**SOURCE DATA:**
◆ ◆ ◆ ◆ ◆ ◆ ◆

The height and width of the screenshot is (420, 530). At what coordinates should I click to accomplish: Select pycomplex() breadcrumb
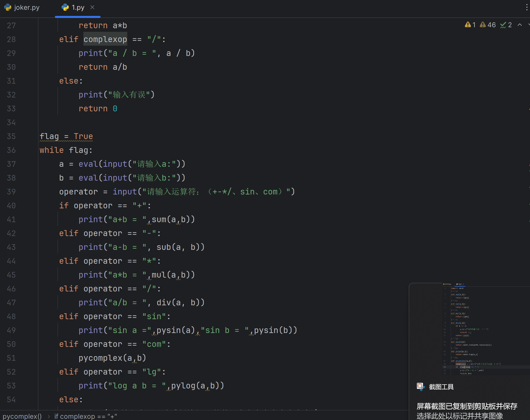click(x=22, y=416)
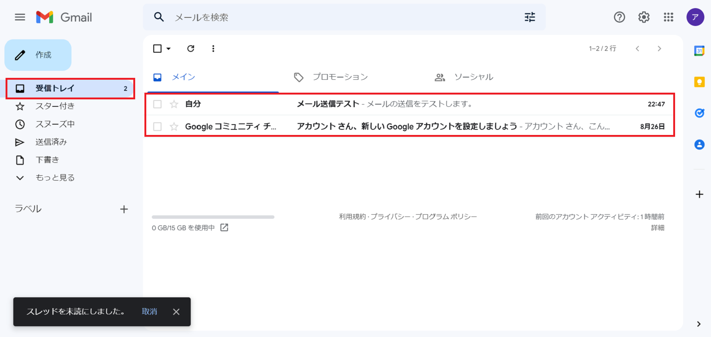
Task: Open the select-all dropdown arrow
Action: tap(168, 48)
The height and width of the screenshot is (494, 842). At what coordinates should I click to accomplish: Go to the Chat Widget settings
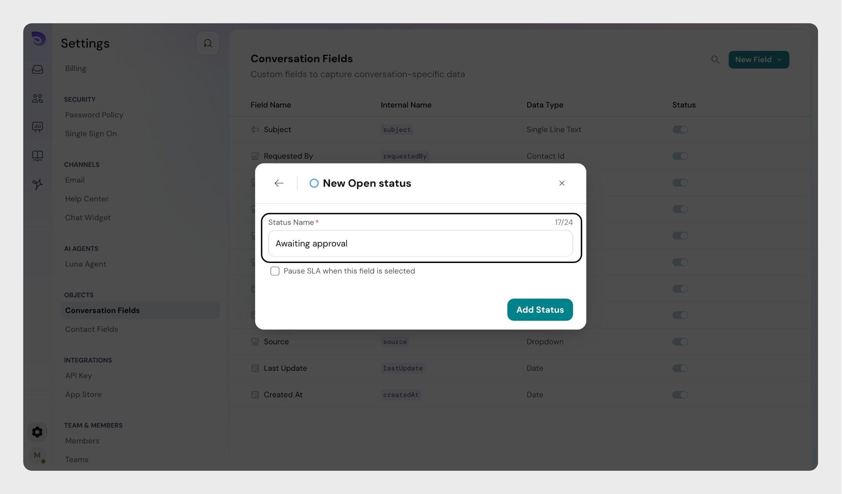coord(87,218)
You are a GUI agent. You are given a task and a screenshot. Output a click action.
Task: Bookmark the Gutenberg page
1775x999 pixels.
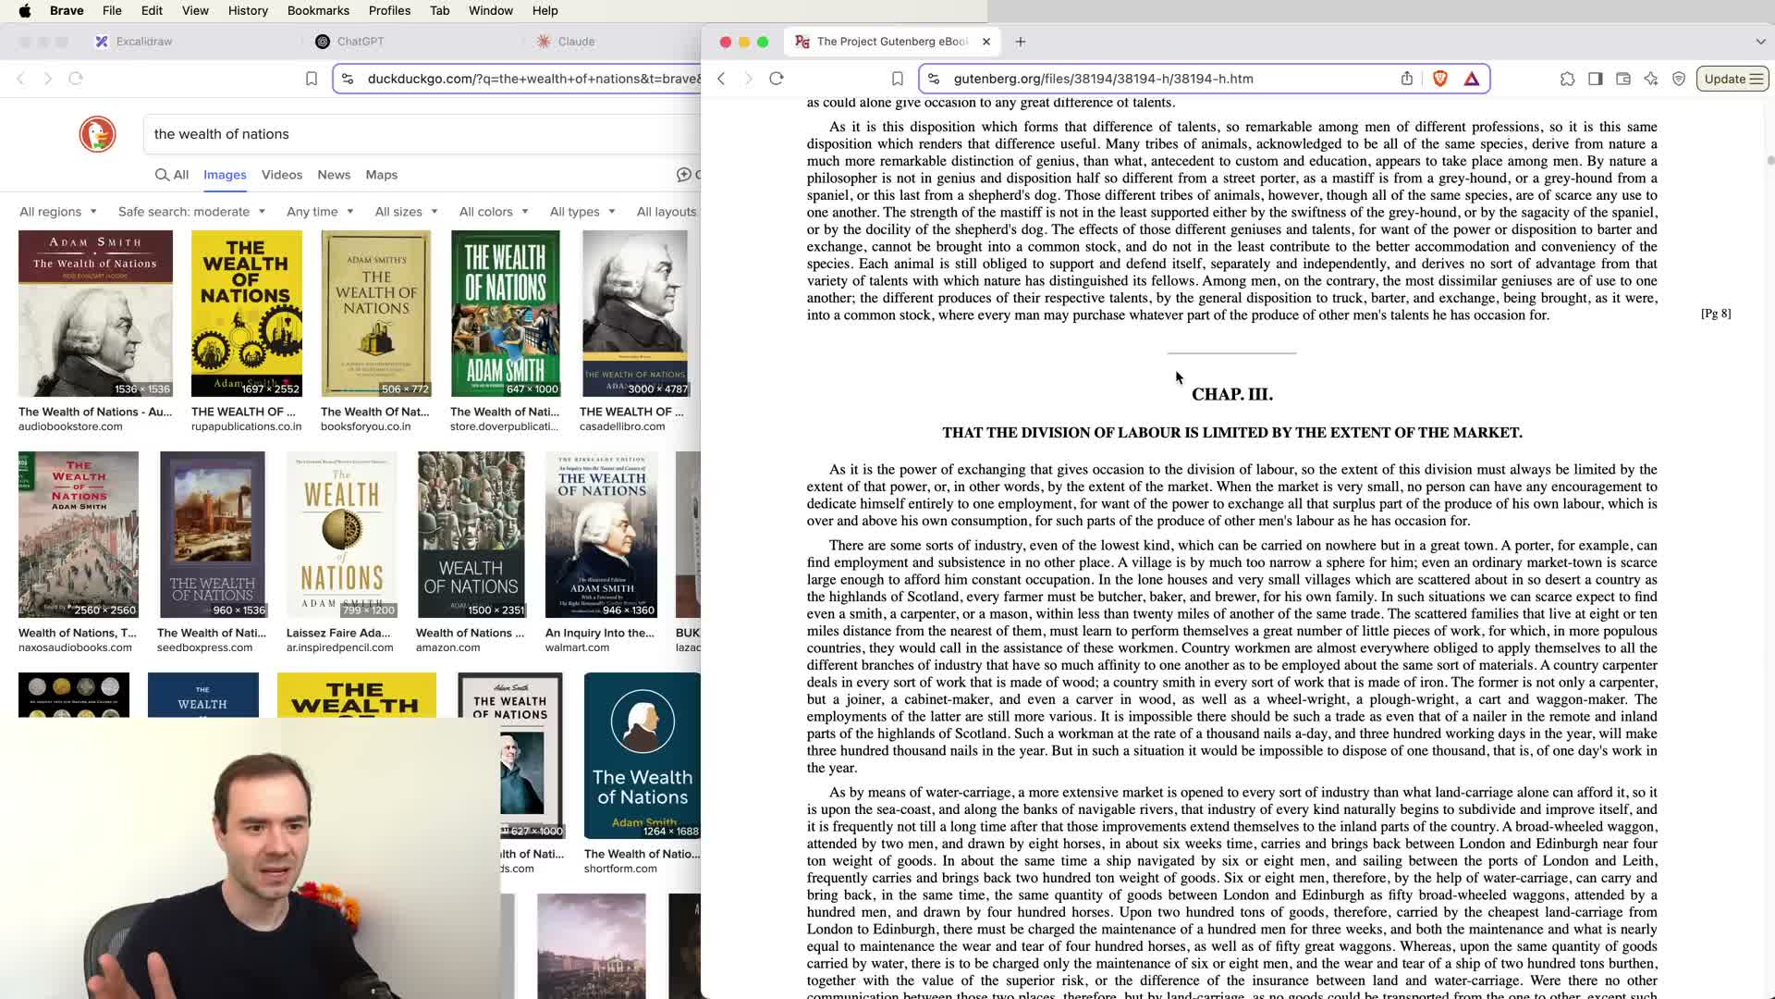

◆ ◆ ◆ ◆ ◆ ◆ ◆

Transcribe, without alteration, each line from the one with "The height and width of the screenshot is (494, 842)." through the last line of the data; no pictures belong in the copy.

The height and width of the screenshot is (494, 842). At what coordinates should I click to accomplish: Go to the Chat Widget settings
coord(87,218)
You are a GUI agent. You are given a task and a screenshot. Output a click action.
Task: Bookmark the Gutenberg page
1775x999 pixels.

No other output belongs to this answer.